Thanksgiving is coming up and one traditional dessert that will grace many tables is pumpkin pie. Lots of us take the easy route and purchase one from a store, making it one less thing to worry about. But maybe you’re saving that pumpkin left over from Halloween décor and are planning to try your hand at making homemade pumpkin pie. You might want to check a few recipes first — pumpkins are not actually the best choice of winter squash for pumpkin pies.


There are several species of winter squash, and all in the genus Cucurbita. Pumpkins are Cucurbita pepo whereas the favorite squash for pumpkin pies are in the group Cucurbita moschata. Many of the top recipes recommend using butternut squash because the flesh is creamier, sweeter, less stringy and firmer than the flesh of pumpkins, which is bland and watery. One of the best known brands of canned pumpkin, Libby’s, grows its own variety, a Dickinson pumpkin that looks similar to the butternut squash. So if you want to make a pumpkin pie from scratch, the easiest one to find at local stores is likely a butternut squash.

Another winter squash popular among local gardeners is the Seminole pumpkin, which is also in the same species as the butternut squash. These hardy pumpkins have an interesting history because they were grown by the Calusa, Creek, Miccosukee and Seminole Native American tribes. They were often referred to as “tree pumpkins” because the Seminole Indians planted them at the base of a tree and the vines climbed the tree, producing pumpkins dangling from the tree branches. During a voyage in 1774, Philadelphia botanist William Bartram described trees along the banks of the St. Johns River in Palatka adorned with yellow squash that resembled oranges. They were considered to be a valued food crop that required minimal effort. They were also used as vessels for drinking and eating.
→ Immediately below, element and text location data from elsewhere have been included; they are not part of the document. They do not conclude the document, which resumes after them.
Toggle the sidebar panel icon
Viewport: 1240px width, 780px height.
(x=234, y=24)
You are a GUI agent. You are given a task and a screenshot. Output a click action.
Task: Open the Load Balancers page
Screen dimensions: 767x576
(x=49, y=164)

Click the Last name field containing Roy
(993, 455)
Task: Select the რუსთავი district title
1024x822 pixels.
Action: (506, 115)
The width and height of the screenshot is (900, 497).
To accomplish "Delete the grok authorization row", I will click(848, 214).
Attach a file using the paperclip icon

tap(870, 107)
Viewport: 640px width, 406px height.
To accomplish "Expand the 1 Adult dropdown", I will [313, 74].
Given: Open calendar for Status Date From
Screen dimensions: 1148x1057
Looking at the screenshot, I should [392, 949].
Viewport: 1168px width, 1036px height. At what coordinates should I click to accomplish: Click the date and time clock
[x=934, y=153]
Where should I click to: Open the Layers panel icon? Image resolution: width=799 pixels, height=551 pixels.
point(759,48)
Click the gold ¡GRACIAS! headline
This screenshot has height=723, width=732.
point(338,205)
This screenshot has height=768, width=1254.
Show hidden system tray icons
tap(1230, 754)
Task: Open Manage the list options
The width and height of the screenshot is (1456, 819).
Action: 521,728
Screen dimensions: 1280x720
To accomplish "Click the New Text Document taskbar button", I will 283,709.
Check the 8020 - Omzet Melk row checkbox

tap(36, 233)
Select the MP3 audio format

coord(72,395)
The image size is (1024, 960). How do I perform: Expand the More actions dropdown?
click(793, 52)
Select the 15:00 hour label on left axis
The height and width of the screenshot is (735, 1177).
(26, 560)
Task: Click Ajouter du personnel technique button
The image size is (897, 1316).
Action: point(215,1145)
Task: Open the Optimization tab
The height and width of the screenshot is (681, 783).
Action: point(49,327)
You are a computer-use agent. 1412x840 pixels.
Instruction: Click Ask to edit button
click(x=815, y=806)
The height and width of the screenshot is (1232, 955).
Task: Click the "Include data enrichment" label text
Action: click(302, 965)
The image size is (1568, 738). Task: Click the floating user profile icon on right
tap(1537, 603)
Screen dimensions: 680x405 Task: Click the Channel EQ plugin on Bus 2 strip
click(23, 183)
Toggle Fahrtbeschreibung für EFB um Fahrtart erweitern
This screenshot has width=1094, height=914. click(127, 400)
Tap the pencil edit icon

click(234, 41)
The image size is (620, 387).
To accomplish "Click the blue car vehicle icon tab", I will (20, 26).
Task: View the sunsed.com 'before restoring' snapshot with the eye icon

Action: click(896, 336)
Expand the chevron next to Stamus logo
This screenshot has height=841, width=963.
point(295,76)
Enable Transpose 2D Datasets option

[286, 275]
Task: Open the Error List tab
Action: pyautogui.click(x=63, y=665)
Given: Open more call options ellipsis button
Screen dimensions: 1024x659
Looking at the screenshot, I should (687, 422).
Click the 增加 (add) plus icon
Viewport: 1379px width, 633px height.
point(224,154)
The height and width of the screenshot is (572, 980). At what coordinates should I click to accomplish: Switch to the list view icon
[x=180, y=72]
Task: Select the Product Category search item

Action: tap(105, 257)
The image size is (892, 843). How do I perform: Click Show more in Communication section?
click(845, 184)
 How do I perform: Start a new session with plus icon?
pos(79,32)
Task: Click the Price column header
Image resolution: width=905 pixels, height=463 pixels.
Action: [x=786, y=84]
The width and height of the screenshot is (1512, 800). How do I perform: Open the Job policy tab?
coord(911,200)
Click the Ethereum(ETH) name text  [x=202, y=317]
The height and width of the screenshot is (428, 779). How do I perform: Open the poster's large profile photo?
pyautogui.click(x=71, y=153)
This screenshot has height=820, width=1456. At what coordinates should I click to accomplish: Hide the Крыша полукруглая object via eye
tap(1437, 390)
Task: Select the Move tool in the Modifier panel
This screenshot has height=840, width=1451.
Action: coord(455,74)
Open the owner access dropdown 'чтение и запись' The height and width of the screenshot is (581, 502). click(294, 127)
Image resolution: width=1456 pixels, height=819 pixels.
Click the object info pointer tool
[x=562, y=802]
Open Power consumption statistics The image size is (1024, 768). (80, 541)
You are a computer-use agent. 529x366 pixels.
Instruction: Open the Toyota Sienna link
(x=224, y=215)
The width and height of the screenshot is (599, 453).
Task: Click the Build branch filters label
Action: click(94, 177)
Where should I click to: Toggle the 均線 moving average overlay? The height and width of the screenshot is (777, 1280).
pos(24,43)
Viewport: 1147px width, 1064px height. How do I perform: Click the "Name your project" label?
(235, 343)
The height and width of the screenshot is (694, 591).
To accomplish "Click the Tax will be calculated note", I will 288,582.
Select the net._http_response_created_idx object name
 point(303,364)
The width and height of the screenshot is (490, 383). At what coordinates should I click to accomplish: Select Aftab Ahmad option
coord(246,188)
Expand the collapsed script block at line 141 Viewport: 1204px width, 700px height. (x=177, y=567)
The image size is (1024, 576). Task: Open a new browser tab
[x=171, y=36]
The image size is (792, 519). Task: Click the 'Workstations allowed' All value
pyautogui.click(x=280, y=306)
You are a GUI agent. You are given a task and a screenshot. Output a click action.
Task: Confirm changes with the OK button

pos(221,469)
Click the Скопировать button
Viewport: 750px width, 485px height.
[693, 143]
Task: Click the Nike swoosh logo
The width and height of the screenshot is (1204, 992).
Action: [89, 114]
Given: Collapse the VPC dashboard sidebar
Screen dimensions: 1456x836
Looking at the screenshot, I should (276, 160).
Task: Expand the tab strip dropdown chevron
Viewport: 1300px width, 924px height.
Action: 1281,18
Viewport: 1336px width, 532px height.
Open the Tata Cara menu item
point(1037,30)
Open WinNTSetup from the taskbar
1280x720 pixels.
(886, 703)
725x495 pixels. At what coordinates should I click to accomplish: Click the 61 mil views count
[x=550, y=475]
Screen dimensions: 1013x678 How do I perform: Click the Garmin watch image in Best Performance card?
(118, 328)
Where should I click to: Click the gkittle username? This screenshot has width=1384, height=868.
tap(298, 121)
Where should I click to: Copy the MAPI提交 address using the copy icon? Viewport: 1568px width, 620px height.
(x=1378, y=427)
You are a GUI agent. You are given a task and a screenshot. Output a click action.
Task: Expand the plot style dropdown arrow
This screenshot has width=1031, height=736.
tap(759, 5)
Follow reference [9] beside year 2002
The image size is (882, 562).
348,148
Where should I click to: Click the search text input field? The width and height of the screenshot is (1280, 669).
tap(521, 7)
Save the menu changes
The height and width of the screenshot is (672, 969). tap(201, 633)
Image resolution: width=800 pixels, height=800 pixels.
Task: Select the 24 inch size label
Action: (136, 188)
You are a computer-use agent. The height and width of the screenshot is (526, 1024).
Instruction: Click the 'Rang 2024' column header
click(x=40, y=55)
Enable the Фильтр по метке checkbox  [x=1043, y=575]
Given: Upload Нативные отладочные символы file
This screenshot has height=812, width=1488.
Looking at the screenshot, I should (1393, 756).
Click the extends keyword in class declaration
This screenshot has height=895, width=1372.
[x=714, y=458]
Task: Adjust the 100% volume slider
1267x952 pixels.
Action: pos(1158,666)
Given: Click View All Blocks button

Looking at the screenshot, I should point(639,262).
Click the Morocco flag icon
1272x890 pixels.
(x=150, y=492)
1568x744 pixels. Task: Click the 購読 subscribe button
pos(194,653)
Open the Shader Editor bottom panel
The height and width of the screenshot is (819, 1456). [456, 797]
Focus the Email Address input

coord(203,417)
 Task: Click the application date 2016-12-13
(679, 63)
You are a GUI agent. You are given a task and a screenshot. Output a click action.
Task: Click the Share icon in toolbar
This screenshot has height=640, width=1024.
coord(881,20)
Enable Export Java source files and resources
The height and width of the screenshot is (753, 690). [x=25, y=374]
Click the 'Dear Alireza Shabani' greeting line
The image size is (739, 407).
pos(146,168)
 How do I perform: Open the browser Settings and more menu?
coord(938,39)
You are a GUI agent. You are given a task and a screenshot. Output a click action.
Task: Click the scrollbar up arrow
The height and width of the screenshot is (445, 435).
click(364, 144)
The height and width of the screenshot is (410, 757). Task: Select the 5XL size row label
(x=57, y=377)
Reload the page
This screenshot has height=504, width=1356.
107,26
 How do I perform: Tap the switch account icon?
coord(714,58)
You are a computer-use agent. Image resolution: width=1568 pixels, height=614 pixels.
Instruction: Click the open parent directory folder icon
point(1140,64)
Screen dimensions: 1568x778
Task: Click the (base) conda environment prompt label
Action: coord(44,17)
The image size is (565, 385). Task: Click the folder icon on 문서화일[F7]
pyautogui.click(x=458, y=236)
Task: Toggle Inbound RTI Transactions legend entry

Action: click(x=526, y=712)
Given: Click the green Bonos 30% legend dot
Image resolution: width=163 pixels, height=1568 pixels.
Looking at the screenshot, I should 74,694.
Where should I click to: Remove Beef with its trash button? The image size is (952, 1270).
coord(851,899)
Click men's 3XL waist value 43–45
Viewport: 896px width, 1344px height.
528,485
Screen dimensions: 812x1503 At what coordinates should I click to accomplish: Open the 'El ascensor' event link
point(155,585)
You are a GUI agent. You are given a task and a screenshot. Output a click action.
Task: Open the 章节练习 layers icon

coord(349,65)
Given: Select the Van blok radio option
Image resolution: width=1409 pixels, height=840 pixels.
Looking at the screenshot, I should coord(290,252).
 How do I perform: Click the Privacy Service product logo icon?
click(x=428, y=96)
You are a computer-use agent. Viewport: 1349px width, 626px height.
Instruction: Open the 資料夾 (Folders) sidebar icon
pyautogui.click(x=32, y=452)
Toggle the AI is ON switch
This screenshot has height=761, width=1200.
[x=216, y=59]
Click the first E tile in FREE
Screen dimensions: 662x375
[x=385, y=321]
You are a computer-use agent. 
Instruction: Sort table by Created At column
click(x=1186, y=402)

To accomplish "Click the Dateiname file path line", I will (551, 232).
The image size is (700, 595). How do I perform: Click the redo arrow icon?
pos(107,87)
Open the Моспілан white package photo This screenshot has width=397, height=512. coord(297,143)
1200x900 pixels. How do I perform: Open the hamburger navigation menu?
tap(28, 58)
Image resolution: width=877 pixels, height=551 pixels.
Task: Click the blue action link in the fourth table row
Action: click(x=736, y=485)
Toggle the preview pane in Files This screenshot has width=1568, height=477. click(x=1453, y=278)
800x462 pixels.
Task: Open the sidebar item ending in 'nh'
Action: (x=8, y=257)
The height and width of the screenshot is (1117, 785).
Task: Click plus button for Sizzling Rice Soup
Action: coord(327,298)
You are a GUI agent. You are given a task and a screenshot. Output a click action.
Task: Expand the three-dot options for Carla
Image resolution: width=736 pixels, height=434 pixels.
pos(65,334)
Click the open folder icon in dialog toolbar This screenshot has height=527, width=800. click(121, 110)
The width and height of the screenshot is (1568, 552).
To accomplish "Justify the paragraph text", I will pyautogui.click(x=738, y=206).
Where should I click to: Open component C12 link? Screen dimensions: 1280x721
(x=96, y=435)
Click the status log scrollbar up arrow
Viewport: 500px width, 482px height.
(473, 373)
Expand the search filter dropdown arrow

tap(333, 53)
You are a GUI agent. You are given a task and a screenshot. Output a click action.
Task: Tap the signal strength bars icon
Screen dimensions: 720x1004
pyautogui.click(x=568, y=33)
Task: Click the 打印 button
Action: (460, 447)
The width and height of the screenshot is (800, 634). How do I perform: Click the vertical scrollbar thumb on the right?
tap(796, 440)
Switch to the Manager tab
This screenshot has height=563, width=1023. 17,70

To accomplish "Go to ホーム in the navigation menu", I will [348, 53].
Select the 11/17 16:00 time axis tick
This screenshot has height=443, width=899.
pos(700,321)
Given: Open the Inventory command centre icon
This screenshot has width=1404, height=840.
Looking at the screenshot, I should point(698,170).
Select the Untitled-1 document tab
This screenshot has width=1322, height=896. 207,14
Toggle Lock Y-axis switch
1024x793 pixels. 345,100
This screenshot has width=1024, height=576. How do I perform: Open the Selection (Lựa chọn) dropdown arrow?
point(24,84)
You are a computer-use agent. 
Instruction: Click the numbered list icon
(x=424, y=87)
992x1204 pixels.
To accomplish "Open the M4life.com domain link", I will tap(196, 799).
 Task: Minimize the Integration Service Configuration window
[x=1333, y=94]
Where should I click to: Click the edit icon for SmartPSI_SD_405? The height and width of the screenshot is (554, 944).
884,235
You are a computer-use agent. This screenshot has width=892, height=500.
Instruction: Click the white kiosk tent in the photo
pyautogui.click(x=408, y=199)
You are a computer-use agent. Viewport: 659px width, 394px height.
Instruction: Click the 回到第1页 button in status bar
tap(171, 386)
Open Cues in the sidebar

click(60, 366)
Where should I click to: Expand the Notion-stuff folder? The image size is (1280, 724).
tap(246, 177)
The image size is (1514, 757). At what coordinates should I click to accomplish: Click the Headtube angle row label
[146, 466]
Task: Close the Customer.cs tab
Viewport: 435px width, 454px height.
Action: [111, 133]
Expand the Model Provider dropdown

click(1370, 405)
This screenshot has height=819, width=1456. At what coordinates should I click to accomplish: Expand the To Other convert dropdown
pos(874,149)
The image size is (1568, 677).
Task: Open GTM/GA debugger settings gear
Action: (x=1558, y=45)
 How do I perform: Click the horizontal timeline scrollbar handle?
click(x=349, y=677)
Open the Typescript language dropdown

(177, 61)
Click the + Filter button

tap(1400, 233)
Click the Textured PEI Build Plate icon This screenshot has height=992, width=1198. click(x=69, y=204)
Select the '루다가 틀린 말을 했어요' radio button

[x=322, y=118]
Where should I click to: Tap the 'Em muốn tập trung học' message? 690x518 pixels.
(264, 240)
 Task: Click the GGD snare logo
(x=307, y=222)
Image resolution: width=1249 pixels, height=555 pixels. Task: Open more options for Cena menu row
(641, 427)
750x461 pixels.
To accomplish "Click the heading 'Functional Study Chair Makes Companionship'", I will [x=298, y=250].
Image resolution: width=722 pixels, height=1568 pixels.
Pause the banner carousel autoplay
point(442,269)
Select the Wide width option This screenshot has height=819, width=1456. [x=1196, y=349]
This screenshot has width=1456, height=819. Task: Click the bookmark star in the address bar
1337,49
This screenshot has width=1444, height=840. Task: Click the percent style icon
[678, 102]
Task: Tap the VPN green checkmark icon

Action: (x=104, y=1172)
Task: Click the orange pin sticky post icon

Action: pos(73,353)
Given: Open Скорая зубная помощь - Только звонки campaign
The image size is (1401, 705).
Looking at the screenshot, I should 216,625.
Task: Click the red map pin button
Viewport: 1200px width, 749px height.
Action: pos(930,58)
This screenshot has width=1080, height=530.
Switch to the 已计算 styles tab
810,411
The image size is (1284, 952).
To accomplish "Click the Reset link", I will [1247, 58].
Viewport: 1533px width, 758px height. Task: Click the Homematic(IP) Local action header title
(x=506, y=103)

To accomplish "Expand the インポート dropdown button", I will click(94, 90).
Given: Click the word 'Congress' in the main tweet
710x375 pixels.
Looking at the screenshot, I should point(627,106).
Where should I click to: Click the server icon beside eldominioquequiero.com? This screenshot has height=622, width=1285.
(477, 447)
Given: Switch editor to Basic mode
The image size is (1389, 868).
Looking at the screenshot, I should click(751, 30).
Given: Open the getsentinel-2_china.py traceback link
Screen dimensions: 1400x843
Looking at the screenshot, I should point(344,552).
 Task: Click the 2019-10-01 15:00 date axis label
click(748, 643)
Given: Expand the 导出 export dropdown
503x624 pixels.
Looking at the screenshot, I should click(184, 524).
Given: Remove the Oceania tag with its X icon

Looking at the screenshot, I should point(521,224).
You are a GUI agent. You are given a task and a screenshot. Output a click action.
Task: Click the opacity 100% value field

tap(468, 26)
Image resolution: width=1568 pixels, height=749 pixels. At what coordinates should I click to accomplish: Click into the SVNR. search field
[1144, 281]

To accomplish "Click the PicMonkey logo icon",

In south Florida, Seminole pumpkins can be grown year-round but in north Florida they are planted in March along with our other warm season vegetables. Master Gardener Diane Seymore grows them each year at our Superior Street Community Garden. These plants take a lot of space so there is a 500-square-foot area dedicated just for their production. For starters, she saves the seeds from the biggest pumpkins from the previous season. Then she plants those seeds in containers in late January to produce transplants for the March garden. She creates nine raised hills in the 500-square-foot area and places four transplants on each hill. They can be direct-seeded but starting with transplants gives you a jump start on beating the heat and the critters.

For fertilizer, she incorporates composted horse manure into the soil prior to planting, and adds organic fertilizer at planting time. Because of the intense pressure of insect problems in our climate, she fertilizes sparingly two more times during the growing season with an organic fertilizer. The vines are extremely vigorous and some will grow up to 20 feet or more in length. If plants outgrow their space, Diane gently redirects the vines back into their designated area or clips the vines to keep the plants in bounds. They can also be trained to a trellis, but the structure would have to be very sturdy to support the weight once the vine produces fruit.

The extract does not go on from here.